*Work to complete:* Rewrite the lines below, substituting "Determine where a specific element is located" for every occurrence of "Find the location of a particular element" and leaving all other text unchanged.
(Supplied data begins)
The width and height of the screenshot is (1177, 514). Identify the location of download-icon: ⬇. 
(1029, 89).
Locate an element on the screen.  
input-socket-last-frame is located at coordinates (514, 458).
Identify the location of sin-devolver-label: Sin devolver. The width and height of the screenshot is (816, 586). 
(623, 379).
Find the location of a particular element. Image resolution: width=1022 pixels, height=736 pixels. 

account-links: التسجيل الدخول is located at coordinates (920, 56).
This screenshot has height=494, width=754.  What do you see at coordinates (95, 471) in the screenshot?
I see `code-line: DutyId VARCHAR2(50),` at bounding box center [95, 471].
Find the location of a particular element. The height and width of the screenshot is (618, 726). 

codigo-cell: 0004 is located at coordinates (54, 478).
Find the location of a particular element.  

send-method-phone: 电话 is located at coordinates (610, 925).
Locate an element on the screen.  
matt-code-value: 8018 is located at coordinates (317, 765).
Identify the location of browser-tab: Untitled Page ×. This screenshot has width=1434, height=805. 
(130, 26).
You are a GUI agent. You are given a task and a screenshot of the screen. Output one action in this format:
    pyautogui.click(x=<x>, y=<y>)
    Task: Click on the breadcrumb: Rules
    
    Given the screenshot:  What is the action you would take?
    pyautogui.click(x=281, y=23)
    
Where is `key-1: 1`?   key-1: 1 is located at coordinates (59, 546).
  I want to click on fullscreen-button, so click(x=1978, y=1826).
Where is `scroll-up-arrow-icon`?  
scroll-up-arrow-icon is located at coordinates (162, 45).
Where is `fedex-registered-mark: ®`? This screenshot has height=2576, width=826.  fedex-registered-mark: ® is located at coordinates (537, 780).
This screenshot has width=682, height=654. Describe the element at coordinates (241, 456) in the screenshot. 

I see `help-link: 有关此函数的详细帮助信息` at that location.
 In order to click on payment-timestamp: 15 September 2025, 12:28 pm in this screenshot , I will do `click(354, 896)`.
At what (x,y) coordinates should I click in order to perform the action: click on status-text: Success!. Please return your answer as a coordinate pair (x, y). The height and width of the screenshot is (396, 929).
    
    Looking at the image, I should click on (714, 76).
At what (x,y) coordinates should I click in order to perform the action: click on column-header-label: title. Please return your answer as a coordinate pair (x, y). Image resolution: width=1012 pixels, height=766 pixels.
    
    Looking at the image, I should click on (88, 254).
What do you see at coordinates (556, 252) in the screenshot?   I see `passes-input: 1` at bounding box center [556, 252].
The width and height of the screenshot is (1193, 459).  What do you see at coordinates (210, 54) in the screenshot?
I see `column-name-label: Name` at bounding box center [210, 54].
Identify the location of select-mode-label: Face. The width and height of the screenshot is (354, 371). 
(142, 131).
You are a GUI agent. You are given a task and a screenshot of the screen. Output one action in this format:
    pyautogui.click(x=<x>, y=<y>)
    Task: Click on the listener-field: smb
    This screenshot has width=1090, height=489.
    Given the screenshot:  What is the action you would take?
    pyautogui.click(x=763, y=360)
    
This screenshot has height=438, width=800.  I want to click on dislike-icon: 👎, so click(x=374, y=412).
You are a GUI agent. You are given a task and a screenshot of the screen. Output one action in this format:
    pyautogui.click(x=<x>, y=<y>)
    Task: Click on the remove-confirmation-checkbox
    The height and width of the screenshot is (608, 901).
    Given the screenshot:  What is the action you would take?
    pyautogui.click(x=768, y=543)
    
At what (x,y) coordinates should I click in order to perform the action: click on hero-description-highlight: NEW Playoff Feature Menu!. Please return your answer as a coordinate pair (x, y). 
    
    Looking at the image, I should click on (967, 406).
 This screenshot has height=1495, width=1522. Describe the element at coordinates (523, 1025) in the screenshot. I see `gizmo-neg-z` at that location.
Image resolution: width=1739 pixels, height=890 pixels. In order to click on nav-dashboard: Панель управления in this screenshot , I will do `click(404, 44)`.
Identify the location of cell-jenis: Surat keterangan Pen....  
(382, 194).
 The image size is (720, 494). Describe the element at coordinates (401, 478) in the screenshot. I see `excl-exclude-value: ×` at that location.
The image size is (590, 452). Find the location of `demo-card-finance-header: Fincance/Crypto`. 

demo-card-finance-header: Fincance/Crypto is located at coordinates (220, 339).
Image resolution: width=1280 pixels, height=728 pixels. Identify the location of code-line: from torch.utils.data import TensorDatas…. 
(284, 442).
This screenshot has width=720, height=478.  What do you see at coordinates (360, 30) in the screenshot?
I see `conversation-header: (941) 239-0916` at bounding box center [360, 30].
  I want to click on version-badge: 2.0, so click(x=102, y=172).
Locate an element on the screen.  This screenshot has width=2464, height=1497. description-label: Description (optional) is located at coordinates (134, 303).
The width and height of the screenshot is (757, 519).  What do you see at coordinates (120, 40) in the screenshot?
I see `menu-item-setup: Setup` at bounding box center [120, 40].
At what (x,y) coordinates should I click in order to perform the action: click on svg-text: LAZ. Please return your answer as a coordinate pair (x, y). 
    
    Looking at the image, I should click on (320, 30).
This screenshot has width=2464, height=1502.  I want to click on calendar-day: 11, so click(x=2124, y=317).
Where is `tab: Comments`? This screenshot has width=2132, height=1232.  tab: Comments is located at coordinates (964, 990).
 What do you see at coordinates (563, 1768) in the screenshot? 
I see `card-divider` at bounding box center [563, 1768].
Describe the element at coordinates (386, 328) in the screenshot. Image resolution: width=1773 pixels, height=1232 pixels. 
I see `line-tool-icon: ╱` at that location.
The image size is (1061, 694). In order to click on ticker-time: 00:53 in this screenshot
(Supplied data ends)
*Reply to the task:*
The width and height of the screenshot is (1177, 514). Identify the location of download-icon: ⬇. 
(1029, 89).
Locate an element on the screen.  
input-socket-last-frame is located at coordinates (514, 458).
Identify the location of sin-devolver-label: Sin devolver. The width and height of the screenshot is (816, 586). 
(623, 379).
Determine where a specific element is located. Image resolution: width=1022 pixels, height=736 pixels. 

account-links: التسجيل الدخول is located at coordinates (920, 56).
This screenshot has height=494, width=754.  What do you see at coordinates (95, 471) in the screenshot?
I see `code-line: DutyId VARCHAR2(50),` at bounding box center [95, 471].
Determine where a specific element is located. The height and width of the screenshot is (618, 726). 

codigo-cell: 0004 is located at coordinates (54, 478).
Determine where a specific element is located.  

send-method-phone: 电话 is located at coordinates (610, 925).
Locate an element on the screen.  
matt-code-value: 8018 is located at coordinates (317, 765).
Identify the location of browser-tab: Untitled Page ×. This screenshot has width=1434, height=805. 
(130, 26).
You are a GUI agent. You are given a task and a screenshot of the screen. Output one action in this format:
    pyautogui.click(x=<x>, y=<y>)
    Task: Click on the breadcrumb: Rules
    
    Given the screenshot:  What is the action you would take?
    pyautogui.click(x=281, y=23)
    
Where is `key-1: 1`?   key-1: 1 is located at coordinates (59, 546).
  I want to click on fullscreen-button, so click(x=1978, y=1826).
Where is `scroll-up-arrow-icon`?  
scroll-up-arrow-icon is located at coordinates (162, 45).
Where is `fedex-registered-mark: ®`? This screenshot has height=2576, width=826.  fedex-registered-mark: ® is located at coordinates (537, 780).
This screenshot has width=682, height=654. Describe the element at coordinates (241, 456) in the screenshot. 

I see `help-link: 有关此函数的详细帮助信息` at that location.
 In order to click on payment-timestamp: 15 September 2025, 12:28 pm in this screenshot , I will do `click(354, 896)`.
At what (x,y) coordinates should I click in order to perform the action: click on status-text: Success!. Please return your answer as a coordinate pair (x, y). The height and width of the screenshot is (396, 929).
    
    Looking at the image, I should click on (714, 76).
At what (x,y) coordinates should I click in order to perform the action: click on column-header-label: title. Please return your answer as a coordinate pair (x, y). Image resolution: width=1012 pixels, height=766 pixels.
    
    Looking at the image, I should click on (88, 254).
What do you see at coordinates (556, 252) in the screenshot?   I see `passes-input: 1` at bounding box center [556, 252].
The width and height of the screenshot is (1193, 459).  What do you see at coordinates (210, 54) in the screenshot?
I see `column-name-label: Name` at bounding box center [210, 54].
Identify the location of select-mode-label: Face. The width and height of the screenshot is (354, 371). 
(142, 131).
You are a GUI agent. You are given a task and a screenshot of the screen. Output one action in this format:
    pyautogui.click(x=<x>, y=<y>)
    Task: Click on the listener-field: smb
    This screenshot has width=1090, height=489.
    Given the screenshot:  What is the action you would take?
    pyautogui.click(x=763, y=360)
    
This screenshot has height=438, width=800.  I want to click on dislike-icon: 👎, so click(x=374, y=412).
You are a GUI agent. You are given a task and a screenshot of the screen. Output one action in this format:
    pyautogui.click(x=<x>, y=<y>)
    Task: Click on the remove-confirmation-checkbox
    The height and width of the screenshot is (608, 901).
    Given the screenshot:  What is the action you would take?
    pyautogui.click(x=768, y=543)
    
At what (x,y) coordinates should I click in order to perform the action: click on hero-description-highlight: NEW Playoff Feature Menu!. Please return your answer as a coordinate pair (x, y). 
    
    Looking at the image, I should click on (967, 406).
 This screenshot has height=1495, width=1522. Describe the element at coordinates (523, 1025) in the screenshot. I see `gizmo-neg-z` at that location.
Image resolution: width=1739 pixels, height=890 pixels. In order to click on nav-dashboard: Панель управления in this screenshot , I will do `click(404, 44)`.
Identify the location of cell-jenis: Surat keterangan Pen....  
(382, 194).
 The image size is (720, 494). Describe the element at coordinates (401, 478) in the screenshot. I see `excl-exclude-value: ×` at that location.
The image size is (590, 452). Find the location of `demo-card-finance-header: Fincance/Crypto`. 

demo-card-finance-header: Fincance/Crypto is located at coordinates (220, 339).
Image resolution: width=1280 pixels, height=728 pixels. Identify the location of code-line: from torch.utils.data import TensorDatas…. 
(284, 442).
This screenshot has width=720, height=478.  What do you see at coordinates (360, 30) in the screenshot?
I see `conversation-header: (941) 239-0916` at bounding box center [360, 30].
  I want to click on version-badge: 2.0, so click(x=102, y=172).
Locate an element on the screen.  This screenshot has width=2464, height=1497. description-label: Description (optional) is located at coordinates (134, 303).
The width and height of the screenshot is (757, 519).  What do you see at coordinates (120, 40) in the screenshot?
I see `menu-item-setup: Setup` at bounding box center [120, 40].
At what (x,y) coordinates should I click in order to perform the action: click on svg-text: LAZ. Please return your answer as a coordinate pair (x, y). 
    
    Looking at the image, I should click on (320, 30).
This screenshot has width=2464, height=1502.  I want to click on calendar-day: 11, so click(x=2124, y=317).
Where is `tab: Comments`? This screenshot has width=2132, height=1232.  tab: Comments is located at coordinates (964, 990).
 What do you see at coordinates (563, 1768) in the screenshot? 
I see `card-divider` at bounding box center [563, 1768].
Describe the element at coordinates (386, 328) in the screenshot. Image resolution: width=1773 pixels, height=1232 pixels. 
I see `line-tool-icon: ╱` at that location.
The image size is (1061, 694). In order to click on ticker-time: 00:53 in this screenshot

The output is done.